Royal Enterprise is a partnership with nine members. The business produces footwear for the

local market. The partners are contemplating the formation of a public limited company.

(a) Explain to the partners FIVE MAJOR DIFFERENCES between a partnership and a

public limited company. [15]

(a) Five major differences between a partnership and a public limited liability company

are:

1. Incorporation: A partnership is an incorporated business whereas a public limited

liability company is an unincorporated business. This means that, in the eyes of the

law, the partners and the partnership business is one and the same legal entity. If the

business is sued or enters into a contract, legally the partners are also sued or are

parties to the contract. As for a company, the shareholders and the business are

separate and distinct from each other.

2. Liability: The owners of the partnership may have unlimited liability depending on

the type of partnership that is formed. In an ordinary partnership, all partners have

unlimited liability; in a limited partnership, at least one of the partners will have

unlimited liability (the others will have limited liability). As for a public limited

company, all owners have limited liability. Limited liability is preferred since it

means that the maximum the owner can lose if the business fails is what he/she

invested in the business. With unlimited liability, the amount that may be lost is

greater than what was invested and a person’s personal assets may be sold to meet the

debts of the business.

3. Raising capital: A partnership cannot raise capital via the stock market whereas a

public limited company can have its stock traded on the stock exchange. This impacts
upon the amount of capital that and be raised. It also impinges upon ownership and

control of the business.

4. Management: A partnership is often managed by its partners. Whereas a public

limited company is usually managed by a Board of Directors (which may constitute

major shareholders) and a professional management staff (who are not usually

shareholders).

5. Number of owners: The minimum number of owners in a partnership is two (2) and

the minimum number of owners in a public company is seven (7). The maximum

number of owners in a regular partnership is twenty (20) whereas in a public

company, there is no maximum number of owners. This impact upon the amount of

capital that can be raised.

6. Continuity: There is very little continuity in a partnership. When a partner retires or

dies, the partnership usually comes to an end. However, there is greater continuity

with a public company, when an owner retires or dies, the company can continue its

operations relatively unaffected.

7. Formation: A partnership can be formed very easily just by a verbal agreement among

the partners. There is no need for a formal registration. A partnership deed is not

even a requirement to its formation (although it is highly recommended).
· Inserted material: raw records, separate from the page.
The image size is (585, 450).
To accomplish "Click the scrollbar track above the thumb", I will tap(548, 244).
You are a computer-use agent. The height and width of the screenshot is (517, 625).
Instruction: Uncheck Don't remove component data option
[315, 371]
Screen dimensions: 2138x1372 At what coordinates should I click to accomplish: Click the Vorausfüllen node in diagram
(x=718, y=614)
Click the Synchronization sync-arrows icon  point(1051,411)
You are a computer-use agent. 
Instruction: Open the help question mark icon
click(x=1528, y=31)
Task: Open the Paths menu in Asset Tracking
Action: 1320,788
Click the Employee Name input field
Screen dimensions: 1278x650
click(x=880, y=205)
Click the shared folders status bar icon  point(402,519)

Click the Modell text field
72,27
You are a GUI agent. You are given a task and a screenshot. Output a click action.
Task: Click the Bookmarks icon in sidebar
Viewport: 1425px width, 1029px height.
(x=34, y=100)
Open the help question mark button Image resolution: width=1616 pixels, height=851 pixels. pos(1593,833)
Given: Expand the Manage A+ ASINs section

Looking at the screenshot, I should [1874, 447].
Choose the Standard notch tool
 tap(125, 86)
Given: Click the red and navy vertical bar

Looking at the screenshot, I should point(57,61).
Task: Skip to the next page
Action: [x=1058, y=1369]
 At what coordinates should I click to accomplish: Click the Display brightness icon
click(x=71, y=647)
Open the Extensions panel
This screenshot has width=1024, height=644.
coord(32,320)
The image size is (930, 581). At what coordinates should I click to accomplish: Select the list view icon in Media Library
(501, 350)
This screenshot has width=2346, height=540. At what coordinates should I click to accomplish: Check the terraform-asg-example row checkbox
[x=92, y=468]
However, a

company must lodge its Articles of Association, Memorandum of Association and

Statement of Nominal Capital with the Registrar of Companies for approval and

should only commence trade when it has received its Certificate of Incorporation.

8. Taxation: A partnership does not pay corporation taxes. Its partners pay income taxes

on their earnings from the business. With a company, the business pays corporation

taxes and its stakeholders pay income taxes on dividends earned from the business

(double taxation --- usually get allowances to offset this a bit).